Many of the apps we used (hello, Oracle Colaboration suite, looking at you) require really messing with system files to make work decent. This makes other programs very unhappy, so apps like these really need to run on their own box. Since it wasn't disk or CPU intensive, it was easy enough to just stick in a VM, so I could do other things with the server too. Secondly, its kinda nice when you need to restart a machine to fix a problem with a service or application, and you don't have to worry about any other applications or services running on the same machine that might also go down. For instance, our backup software really only ran outside of work hours.. If I needed to reboot the backup server, I did not have to reboot the calendar server (which was really only used during the day) that ran on the same machine, in a different VM.

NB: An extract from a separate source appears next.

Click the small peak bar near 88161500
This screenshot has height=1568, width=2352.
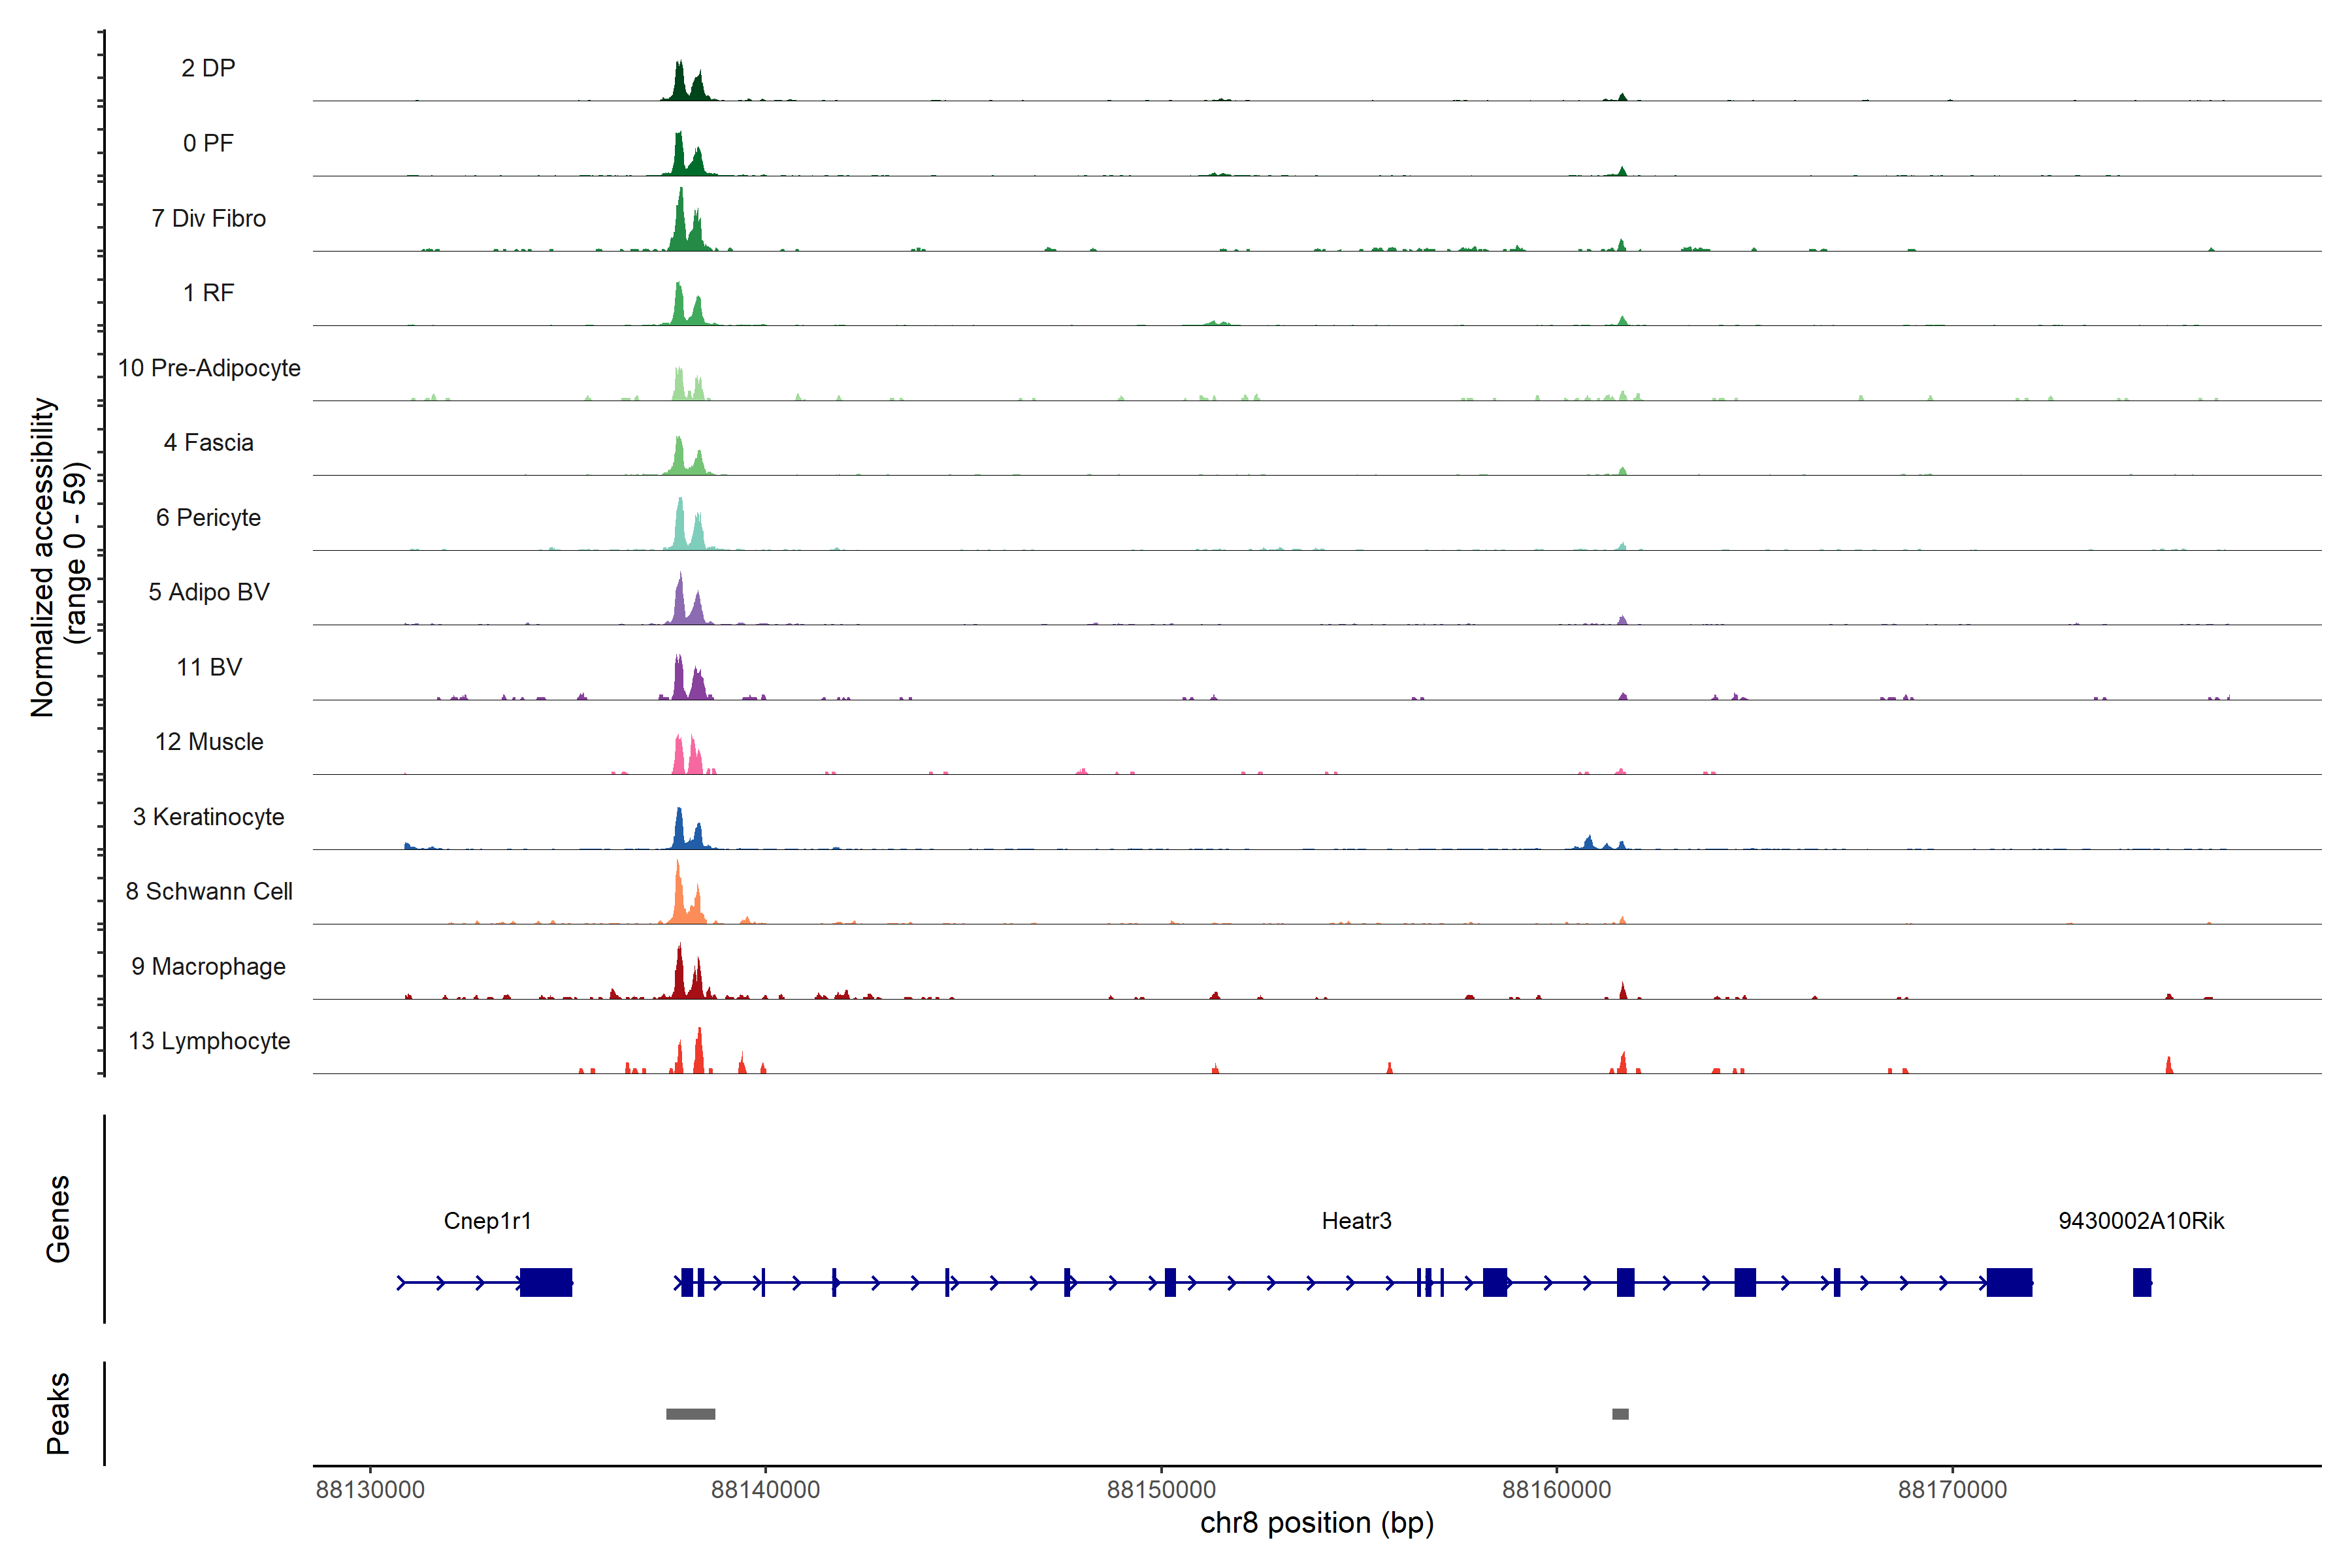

For Disaster recovery.. If your building goes up in smoke, its nice to know you have backups, however, if you don't have the same exact hardware, loading the applications can be a very, very long process to recover from. With VM's, you abstract away the hardware dependancies... We could technically run our web server on a cheap desktop if we needed to in a disaster.. it would run slow, but it would still run.. This is also helpful when you have a critical app running on an older machine.. its normally a pain to get a new server setup just right, migrate the data over, test the crap out of it, run them both at the same time until you trust the new one, then cut over. With VM's, you get the new machine running Xen, or VMWare, or whatever, copy the VM over, and start it up. Then, you can retire the old machine.
My office is 90% laptops. (5000 of them). We are obsessive about boot times, because people travel to a client site, then boot up the machine to get to work. When they have to wait 10 minutes to have a usable computer, and they might be going to 2-3 (sometimes more) client sites in a day.. that adds up real quick. But then again, you have to have encryption software, AV software, etc. Its a constant battle.
I worked IT at a college, we had desktops with projectors already, and we went with hitachi Starboard monitors. They were roughly in your budget, but they will last a bit longer, since they don't have to be replaced every few years because they get slow. We had the exact same needs, teaching math in an interactive way, that we could save the teachers lecture notes, and play back later online for students that were home.
There is no replacement for redundancy..
Sorry, I had to add a 3rd one to repeat.. I'm a bit more risk averse than you!
Why go with a huge, multiple 9's datacenter, when you can go the way of google, and have a RAID:
Redundant Array of Inexpensive Datacenters..
Is really better to have 1000 machines in a 5-9's location, or 500 systems each in a 4-9's, with extra cash in hand?